L’Évangile selon Saint Matthieu + Monty Python, La Vie de Brian


 

 

 

 

 

 

 

 

 

 

 


Samedi 03 avril 2010 à 20h30

Cinéma Mercury – 16 place Garibaldi – Nice

Film  de Pier Paolo Pasolini – Italie – 1964 – 2h17 – vostf

La vie du Christ selon Saint-Matthieu et Pier Paolo Pasolini. Une reconstitution fidèle de l’Evangile.

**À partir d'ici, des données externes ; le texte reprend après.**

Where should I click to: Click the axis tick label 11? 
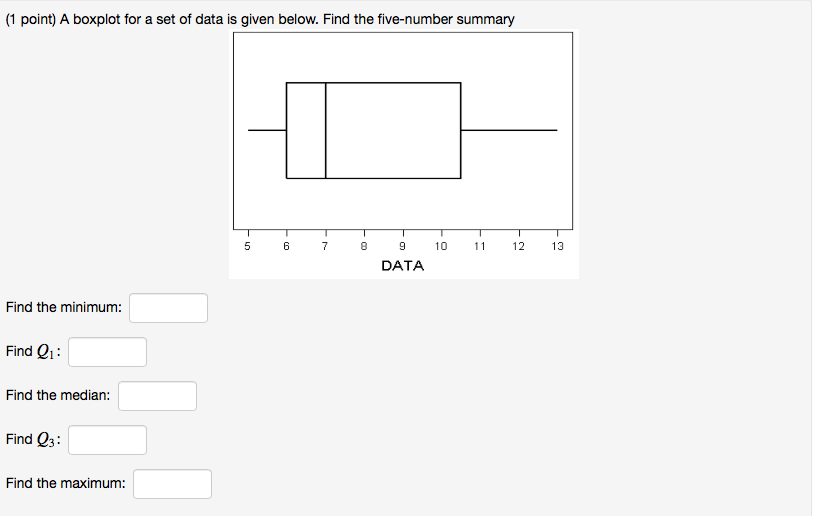pos(480,246)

Film  de Terry Jones – Royaume-Uni – 1978 – 1h44 – vostf

En l’an 0, en terre de Galilée, Mandy et son bébé Brian reçoivent la visite des Rois Mages un beau soir de décembre. Ceux-ci, s’apercevant de leur erreur, remballent prestement leurs présents et filent dans l’étable voisine. Hélas, Brian a tiré le mauvais numéro…

Notre critique

Par Philippe Serve

L’Evangile selon Pasolini et les Monty Python

L’un était marxiste à la Karl révisé Gramsci, tandis que les autres l’étaient tendance Groucho.
Le premier, communiste italien se montrait donc forcément plus respectueux, y compris envers l’opium du peuple (recherche du compromis historique oblige ?), alors que les seconds, citoyens de Sa Gracieuse Majesté, libertaires nourris au féroce et absurde humour british, laissaient l’irrespect leur servir de moteur.
L’un s’appelait Pier Paolo Pasolini, poète, écrivain, scénariste, cinéaste. Les autres se regroupaient sous leur nom de guerre des Monty Python, sous lequel se cachaient Eric, Graham, Terry, John, Michael et Terry (le seul Yankee  du groupe).

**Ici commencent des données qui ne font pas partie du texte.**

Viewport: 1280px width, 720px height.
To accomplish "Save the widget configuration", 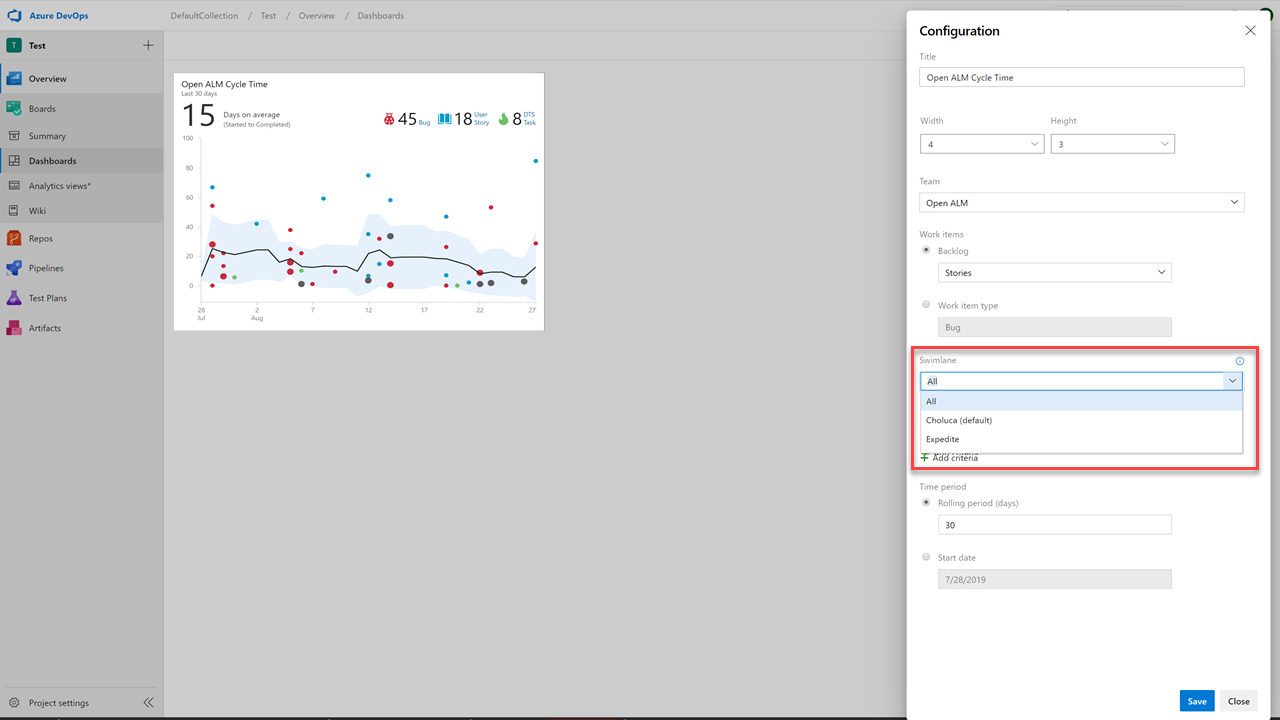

Que pouvaient donc avoir en commun ces deux parties dont l’une a officié des années 50  jusqu’à son sordide assassinat dans la nuit du 1er au 2 novembre 1975, à l’heure même où l’autre commençait sa carrière sur grand écran après quelques années de triomphe télévisuel ? Rien, si ce n’est une volonté semblable de consacrer l’une de leurs œuvres majeures à raconter la même histoire… enfin, presque. Cette histoire, vieille de près de 2000 ans – à l’époque des adaptations cinématographiques qui nous concernent – avait déjà été bien souvent portée à l’écran. En réalité, son héros – Jésus Christ – avait même sérieusement trusté les débuts du cinéma. Et quand ce n’était pas lui directement – sa vie, son œuvre -, les cinéastes de ces temps héroïques filmaient la Bible (Ancien Testament) ou la vie des saint(e)s. Bref, l’histoire judéo-chrétienne avait toujours été bien servie par le 7ème Art.

La crucifixion vue par Pasolini et par les Monty Python

Quand Pasolini – deux films pleins déjà réalisés, Accattone et Mamma Roma – décide de tourner L’Evangile selon Saint Matthieu, il est tout à la fois un homme célèbre, célébré et contesté. L’Eglise catholique lui est tombée sur le dos en raison de l’épisode La Ricotta, dans le film à sketchs RoGoPag, tourné en collaboration avec Rossellini et Godard. « Insulte à la religion d’Etat » et blasphème, l’accusation lui vaut procès et condamnation à quatre mois de réclusion, plus une confiscation du film pour neuf mois. La Ricotta montrait un cinéaste – interprété par Orson Welles – tentant de réaliser une version de la Passion du Christ, tout en peignant les à côtés très matérialistes du tournage. Autant dire que son annonce de vouloir s’attaquer à l’Evangile le plus « moral » des quatre inquiète certains. Renonçant à filmer sur les lieux mêmes de l’histoire ou du moins en Palestine car il y trouve trop de modernité, Pasolini tourne ses scènes dans le sud désert de l’Italie, dans les Pouilles et en Camargue notamment.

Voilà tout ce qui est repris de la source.